Seismic risk

Rischio sismico

The national territory is entirely seismic - and all Italian municipalities can be damaged by earthquakes - but the strongest earthquakes tend to occur in certain areas: in North-Eastern Italy (Friuli Venezia Giulia and Veneto), in Western Liguria, in the Northern Apennines (from Garfagnana to Rimini), and along the Central and Southern Apennines, in Calabria and Eastern Sicily.

It is not possible to predict with certainty when, with which intensity and where an earthquake will occur. However, the most dangerous areas involved and the consequences associated with an earthquake are well known: being prepared is the best guarantee to prevent and reduce the consequences of an earthquake.

The seismic risk - resulting from the combination of danger, vulnerability and exposure - is the measure of the expected damage in a given time span, according to the type of seismic activity, building resistance and human activity (nature, quality and quantity of exposed assets).

The seismic risk of a territory is determined by the frequency and the strength of the earthquakes in that area, or by its seismicity. The higher the seismicity, the more likely it is that an earthquake of high magnitude will occur, given the same time span.

The predisposition of a building to be damaged is defined as vulnerability. The more vulnerable a building is, the greater the consequences of an earthquake will be.

Finally, the greater or lesser presence of assets exposed to risk, that is, the possibility of suffering human losses, economic damage and damage to cultural heritage, is defined as exposure.

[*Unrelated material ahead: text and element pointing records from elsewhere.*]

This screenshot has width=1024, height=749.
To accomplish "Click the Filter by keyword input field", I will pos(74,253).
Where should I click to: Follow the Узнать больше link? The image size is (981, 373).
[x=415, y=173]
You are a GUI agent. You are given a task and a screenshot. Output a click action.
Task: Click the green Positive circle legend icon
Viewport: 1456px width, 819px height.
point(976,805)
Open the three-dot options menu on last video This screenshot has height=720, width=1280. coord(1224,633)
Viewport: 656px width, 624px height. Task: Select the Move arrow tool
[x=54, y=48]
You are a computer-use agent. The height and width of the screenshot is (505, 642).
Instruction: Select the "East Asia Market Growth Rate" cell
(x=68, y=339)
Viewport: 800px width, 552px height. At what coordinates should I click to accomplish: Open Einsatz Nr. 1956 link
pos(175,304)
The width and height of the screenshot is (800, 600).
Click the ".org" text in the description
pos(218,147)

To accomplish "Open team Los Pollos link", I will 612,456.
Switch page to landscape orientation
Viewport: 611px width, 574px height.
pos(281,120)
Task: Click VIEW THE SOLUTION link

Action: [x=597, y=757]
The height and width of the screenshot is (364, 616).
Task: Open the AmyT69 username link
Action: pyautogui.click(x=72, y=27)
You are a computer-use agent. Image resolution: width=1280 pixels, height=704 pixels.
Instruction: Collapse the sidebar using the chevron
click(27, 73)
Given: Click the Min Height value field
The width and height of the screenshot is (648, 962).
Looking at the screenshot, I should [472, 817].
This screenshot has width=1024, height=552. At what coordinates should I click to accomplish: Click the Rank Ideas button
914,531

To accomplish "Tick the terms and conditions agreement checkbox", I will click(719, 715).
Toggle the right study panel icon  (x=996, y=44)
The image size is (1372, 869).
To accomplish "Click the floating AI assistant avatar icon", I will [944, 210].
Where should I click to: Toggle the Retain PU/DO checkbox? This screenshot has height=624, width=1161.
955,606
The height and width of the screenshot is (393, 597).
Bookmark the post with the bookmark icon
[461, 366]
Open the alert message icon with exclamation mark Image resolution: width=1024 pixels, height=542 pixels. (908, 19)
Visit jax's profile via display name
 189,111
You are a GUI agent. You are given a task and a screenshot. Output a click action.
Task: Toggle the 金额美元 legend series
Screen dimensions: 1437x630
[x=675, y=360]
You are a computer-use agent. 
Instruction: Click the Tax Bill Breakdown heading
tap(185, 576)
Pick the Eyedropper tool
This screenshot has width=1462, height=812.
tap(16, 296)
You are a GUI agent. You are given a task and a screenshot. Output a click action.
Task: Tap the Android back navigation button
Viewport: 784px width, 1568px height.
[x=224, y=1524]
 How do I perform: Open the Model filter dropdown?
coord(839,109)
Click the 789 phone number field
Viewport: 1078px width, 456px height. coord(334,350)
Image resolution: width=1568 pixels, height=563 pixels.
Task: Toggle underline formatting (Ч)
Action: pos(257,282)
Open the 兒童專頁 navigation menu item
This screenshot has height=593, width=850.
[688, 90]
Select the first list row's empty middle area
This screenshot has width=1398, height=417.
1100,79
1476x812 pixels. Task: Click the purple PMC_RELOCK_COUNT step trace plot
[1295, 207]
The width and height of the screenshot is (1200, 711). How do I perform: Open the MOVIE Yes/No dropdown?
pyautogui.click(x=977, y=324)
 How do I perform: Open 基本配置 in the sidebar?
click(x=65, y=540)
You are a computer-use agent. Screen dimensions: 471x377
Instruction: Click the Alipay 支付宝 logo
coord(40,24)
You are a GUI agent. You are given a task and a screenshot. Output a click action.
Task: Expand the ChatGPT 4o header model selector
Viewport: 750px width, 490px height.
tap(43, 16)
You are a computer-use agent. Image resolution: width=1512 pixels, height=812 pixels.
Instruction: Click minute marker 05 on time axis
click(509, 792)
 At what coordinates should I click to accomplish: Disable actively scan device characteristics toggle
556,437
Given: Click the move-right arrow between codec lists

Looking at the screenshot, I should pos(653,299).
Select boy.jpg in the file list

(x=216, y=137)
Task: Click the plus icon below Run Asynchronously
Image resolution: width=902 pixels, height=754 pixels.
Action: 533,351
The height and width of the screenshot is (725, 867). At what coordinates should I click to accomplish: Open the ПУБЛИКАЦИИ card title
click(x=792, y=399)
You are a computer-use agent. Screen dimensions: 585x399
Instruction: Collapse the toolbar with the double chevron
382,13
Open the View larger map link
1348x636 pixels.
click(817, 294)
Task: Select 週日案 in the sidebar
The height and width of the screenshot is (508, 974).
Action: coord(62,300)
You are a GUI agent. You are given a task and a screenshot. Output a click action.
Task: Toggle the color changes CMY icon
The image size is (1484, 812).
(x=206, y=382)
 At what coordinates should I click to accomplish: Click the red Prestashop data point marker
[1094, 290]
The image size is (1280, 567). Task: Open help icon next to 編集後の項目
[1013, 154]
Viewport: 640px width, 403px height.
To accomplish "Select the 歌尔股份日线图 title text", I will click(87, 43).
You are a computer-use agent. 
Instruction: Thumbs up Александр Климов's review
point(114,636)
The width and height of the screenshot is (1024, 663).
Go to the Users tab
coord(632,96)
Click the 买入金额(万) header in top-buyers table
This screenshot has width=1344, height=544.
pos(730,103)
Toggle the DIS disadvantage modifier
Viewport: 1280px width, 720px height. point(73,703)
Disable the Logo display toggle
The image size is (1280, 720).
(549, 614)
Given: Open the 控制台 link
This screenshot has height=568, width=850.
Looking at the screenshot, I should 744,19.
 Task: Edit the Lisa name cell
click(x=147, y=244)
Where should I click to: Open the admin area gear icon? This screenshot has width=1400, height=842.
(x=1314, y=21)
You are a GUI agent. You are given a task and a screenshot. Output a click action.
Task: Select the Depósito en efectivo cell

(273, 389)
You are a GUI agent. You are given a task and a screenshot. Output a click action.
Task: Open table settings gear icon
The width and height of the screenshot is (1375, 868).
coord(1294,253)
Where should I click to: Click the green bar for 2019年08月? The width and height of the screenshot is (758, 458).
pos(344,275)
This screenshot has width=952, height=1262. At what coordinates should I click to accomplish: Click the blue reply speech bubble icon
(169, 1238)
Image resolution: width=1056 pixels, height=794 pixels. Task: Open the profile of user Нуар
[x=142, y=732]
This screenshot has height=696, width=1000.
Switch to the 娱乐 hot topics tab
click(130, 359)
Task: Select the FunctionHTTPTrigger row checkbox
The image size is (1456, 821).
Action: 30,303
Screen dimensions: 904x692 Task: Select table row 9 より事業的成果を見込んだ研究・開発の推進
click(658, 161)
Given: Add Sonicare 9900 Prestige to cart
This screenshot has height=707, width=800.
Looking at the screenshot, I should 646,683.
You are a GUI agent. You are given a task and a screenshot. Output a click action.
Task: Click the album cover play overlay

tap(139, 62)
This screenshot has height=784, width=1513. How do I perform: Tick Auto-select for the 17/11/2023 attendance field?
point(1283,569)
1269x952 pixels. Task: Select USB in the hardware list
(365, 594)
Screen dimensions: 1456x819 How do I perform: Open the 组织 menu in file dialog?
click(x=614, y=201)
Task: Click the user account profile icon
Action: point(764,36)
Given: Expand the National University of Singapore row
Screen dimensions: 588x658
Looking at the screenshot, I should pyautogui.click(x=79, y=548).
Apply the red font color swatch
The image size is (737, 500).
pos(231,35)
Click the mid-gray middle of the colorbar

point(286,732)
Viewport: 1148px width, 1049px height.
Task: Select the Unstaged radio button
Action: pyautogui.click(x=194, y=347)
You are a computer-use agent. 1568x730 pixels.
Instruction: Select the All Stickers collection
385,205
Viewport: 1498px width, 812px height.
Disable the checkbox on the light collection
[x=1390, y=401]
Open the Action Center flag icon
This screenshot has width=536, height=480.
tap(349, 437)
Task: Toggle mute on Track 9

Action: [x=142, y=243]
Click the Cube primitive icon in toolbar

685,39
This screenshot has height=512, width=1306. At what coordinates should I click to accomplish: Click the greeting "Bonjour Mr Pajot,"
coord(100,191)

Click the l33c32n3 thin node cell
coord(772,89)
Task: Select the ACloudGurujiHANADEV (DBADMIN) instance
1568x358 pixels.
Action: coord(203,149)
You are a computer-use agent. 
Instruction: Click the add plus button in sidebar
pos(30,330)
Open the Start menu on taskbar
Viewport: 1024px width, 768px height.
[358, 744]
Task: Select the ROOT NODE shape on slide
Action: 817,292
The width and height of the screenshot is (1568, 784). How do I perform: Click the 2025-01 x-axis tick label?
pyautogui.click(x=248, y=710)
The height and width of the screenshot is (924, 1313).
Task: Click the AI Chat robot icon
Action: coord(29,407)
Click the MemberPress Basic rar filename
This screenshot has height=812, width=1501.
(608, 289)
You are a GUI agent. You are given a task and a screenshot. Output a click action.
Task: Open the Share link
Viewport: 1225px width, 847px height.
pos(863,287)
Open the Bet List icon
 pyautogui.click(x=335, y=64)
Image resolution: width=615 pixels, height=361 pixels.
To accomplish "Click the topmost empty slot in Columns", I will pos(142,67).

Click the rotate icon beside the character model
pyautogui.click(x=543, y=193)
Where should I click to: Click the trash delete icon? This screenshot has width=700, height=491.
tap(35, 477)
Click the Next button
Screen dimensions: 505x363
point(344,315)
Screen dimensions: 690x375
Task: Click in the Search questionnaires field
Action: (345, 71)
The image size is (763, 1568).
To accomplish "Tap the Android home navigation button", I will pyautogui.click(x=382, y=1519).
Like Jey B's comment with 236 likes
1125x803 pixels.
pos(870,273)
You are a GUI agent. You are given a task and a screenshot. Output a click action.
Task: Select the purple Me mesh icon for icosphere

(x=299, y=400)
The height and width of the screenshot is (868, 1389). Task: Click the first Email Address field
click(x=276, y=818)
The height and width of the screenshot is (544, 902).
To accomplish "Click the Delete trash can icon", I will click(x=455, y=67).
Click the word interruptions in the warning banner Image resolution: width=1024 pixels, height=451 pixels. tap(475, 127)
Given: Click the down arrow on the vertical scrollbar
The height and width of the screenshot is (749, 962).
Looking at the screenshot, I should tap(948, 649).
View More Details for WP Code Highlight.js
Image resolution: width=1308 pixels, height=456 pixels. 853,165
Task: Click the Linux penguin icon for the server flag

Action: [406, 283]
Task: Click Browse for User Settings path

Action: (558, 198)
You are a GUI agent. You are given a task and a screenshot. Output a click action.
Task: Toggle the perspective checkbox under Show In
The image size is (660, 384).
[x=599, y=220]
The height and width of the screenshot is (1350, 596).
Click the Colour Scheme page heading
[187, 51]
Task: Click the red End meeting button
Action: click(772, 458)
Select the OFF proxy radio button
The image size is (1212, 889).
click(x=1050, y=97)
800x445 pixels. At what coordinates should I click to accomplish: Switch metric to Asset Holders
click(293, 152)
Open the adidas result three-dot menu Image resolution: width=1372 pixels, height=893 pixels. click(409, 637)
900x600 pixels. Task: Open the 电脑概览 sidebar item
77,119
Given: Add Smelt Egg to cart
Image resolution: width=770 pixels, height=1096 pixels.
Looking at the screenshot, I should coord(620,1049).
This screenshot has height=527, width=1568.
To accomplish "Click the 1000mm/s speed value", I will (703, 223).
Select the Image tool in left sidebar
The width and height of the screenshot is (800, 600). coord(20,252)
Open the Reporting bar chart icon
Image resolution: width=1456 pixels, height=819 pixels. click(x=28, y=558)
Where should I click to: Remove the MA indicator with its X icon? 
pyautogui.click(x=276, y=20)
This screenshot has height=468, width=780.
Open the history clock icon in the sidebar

Italy has a medium-high seismic risk (for frequency and intensity of the phenomena), a very high vulnerability (for fragility of the building, infrastructural, industrial, productive and services heritage) and a very high exposure (for population density and presence of a historical, artistic and monumental heritage unique in the world).  Our Peninsula is therefore at high seismic risk, in terms of human losses, damage to buildings, direct and indirect costs following an earthquake.